Missing Value imputation – advanced way

Missing value or junk value imputation with mean/median/mode is the very basic part of data cleaning , as these processes will give the accuracy up to a certain level. Also if mean/median/mode are applicable when our data is in some traditional format, but in most of the practical scenario it is not. If our data is categorical one, like in the below dataset there is a missing value in “Type” which we can’t even replace with mode (it will not appropriate) .
In this scenario, we need some predictive models using which we can predict our variable with missing value and replace with the same. We can create our own model using any classification techniques (for ordinal / categorical) data or regression model (for continuous data).

Missing Value imputation - Advanced way

R has some relief for us in this tedious task in form of “MICE” and “missForest” package.

missForest

How does it work?

Most popular name in classification world is “Random Forest”, which is able to handle any form of data and give reasonable amount of high accuracy rate in most of the cases. Internally “missForest” uses Random Forest technique.  We pass our full data frame in it which has “NAs” in it, Random Forest itself check which column (with NA value) to predict based on the perfect combination of the other variables (which can be controlled by the mtry parameter)

How to use “missForest”?
install.packages("missForest") #install missForest library
library(missForest)
MF_out <- missForest(Data_with_NA, ntree=500, verbose = TRUE) #number of tree 500
Data_wo_NA=MF_out$ximp #get the cleaned data frame

Where, “verbose” is logical. If ‘TRUE’ the user is supplied with additional output between iterations, i.e., estimated imputation error, runtime and if complete data matrix is supplied the true imputation error. See ‘xtrue’.

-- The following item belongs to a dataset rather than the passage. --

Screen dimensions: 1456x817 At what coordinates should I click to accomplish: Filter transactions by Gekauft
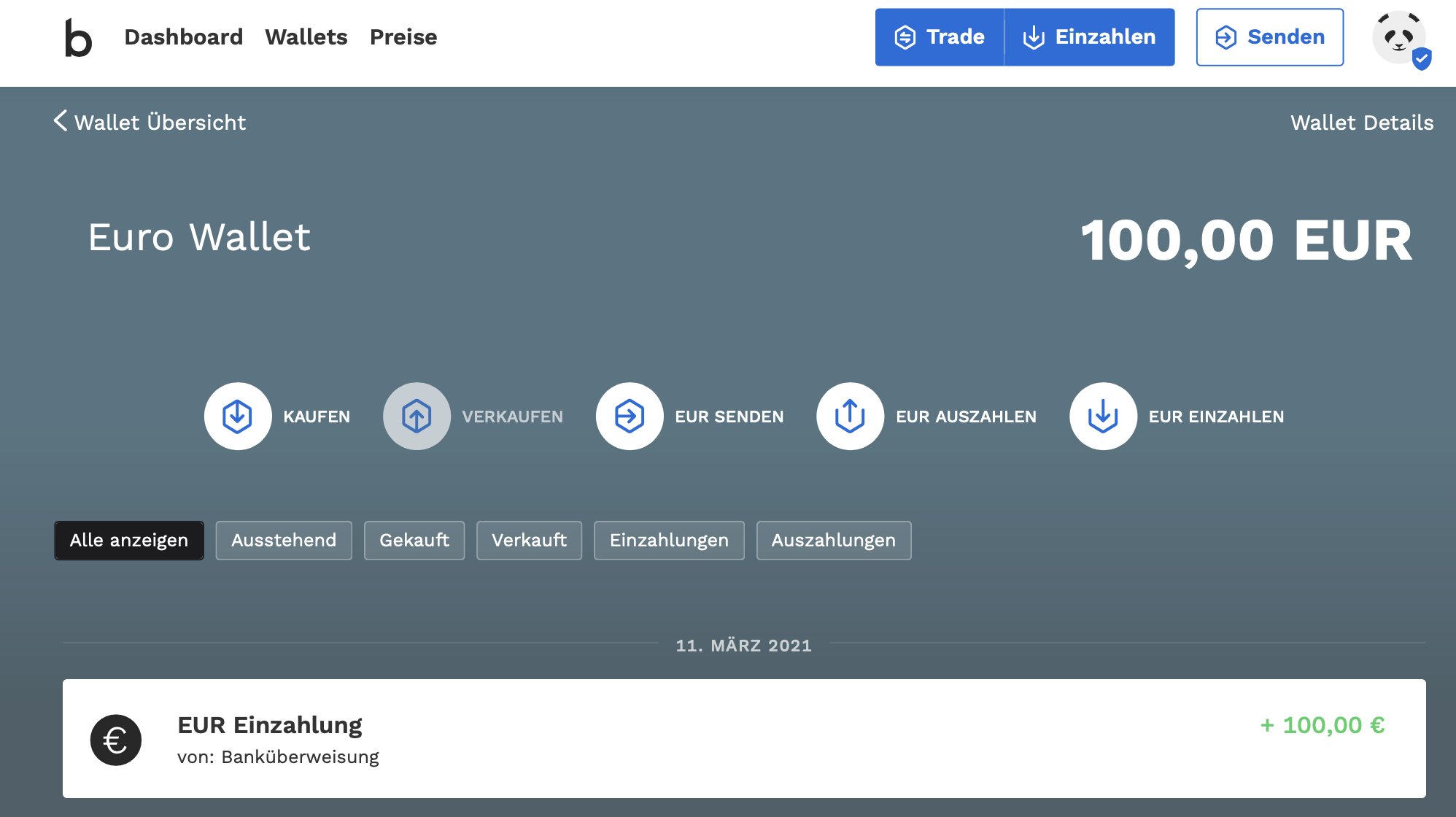[414, 541]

For tuning the model we can pass the parameter called “mtry” which is the number of variables randomly sampled at each split. This argument is directly supplied to the ‘randomForest’ function. Note that the default value is sqrt(p) for both categorical and continuous variables where p is the number of variables in ‘xmis’.

There other several parameters we can pass based on our need.

To know more about the other parameters in “missForest” please refer:

https://cran.r-project.org/web/packages/missForest/missForest.pdf

MICE :  MICE is Multivariate Imputation by Chained Equations.

How does it work?

As the name says it is able to apply multiple equations / models in data set and replace the NA values. Instead of only random forest using MICE we can apply logistic regression , polytomous regression and much more algorithm based on the data type of the targeted (with NA values) columns. So here we can apply different algorithm for different type of columns.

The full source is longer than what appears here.